Carbon is one of the key culprits in global warming; it is one of the main components of fossil fuels that is released into the Earth’s atmosphere in the form of carbon dioxide, which in turn traps heat and contributes to global warming. To mitigate the risk that carbon poses to the earth, a carbon tax has long been thought of as perhaps the most efficient way to charge for carbon. A tax on carbon would essentially charge a price for carbon, with the goal to disincentivize consumers from using so much carbon.
However, to be truly effective, a carbon tax needs to be implemented on a global scale—a challenging feat. The Paris Agreement only peripherally addressed this issue. Article 6.2 allows Parties to use “internationally transferred mitigation outcomes” to achieve their mitigation targets, which encourage the linking of carbon pricing approaches. However, the Agreement falls short because of its lack of specificity. The first challenge would be setting the price of carbon per metric ton; currently, there are many discrepancies in the price of carbon across the globe. The UN is currently attempting to come up with a global set price for carbon.
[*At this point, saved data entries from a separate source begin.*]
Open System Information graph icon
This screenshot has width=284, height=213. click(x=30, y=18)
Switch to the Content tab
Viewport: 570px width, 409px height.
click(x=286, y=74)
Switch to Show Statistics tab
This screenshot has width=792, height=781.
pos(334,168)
The second challenge would be assigning an authority to enforce the tax, including assigning revenues from the tax. The UN could potentially administer a global carbon tax. Finally, a uniform price could mean that developing countries, which theoretically emit less carbon, will be more adversely affected than other, more developed countries.
Professor William Nordhaus, who recently won the Nobel Prize for Economics for his work on the economics of climate change, warns that the 1.5°C UN goal is nearly impossible at this point because of the enormous economic costs that such a reduction would require. It is unclear what the price of carbon should be. Norhouse calculates that in order to maintain the 2.5°C ceiling, the price of carbon would have to be near $300 per ton by 2025, and at an even higher price if the ceiling were 1.5°C. This is significantly higher than any other price proposed. He argues that implementing the “wrong” policy (a reduction of 1.5 °C) could actually be more costly than not doing anything at all.
Nordhaus instead proposes “a global climate club” where a majority of countries would join to set the price of carbon (~$30 per ton) and implement this price through taxes or a cap-and-trade system. There would also be a price to pay for not joining the club, which could include tariffs on goods from the country. Again, developing countries who simply cannot afford to join such a carbon club may be at a disadvantage. In any case, Nordhaus acknowledges that even this plan may be too little, too late.
Thus, determining a price for carbon is extremely complicated, because of the incentives involved, as well as the difficulty in assessing what price to put on the damage that carbon is doing (the social and environmental costs). What is more sure, is if we do set the right price for carbon, we have a good shot at achieving the goals of the Paris Agreement. What that price is, remains to be seen.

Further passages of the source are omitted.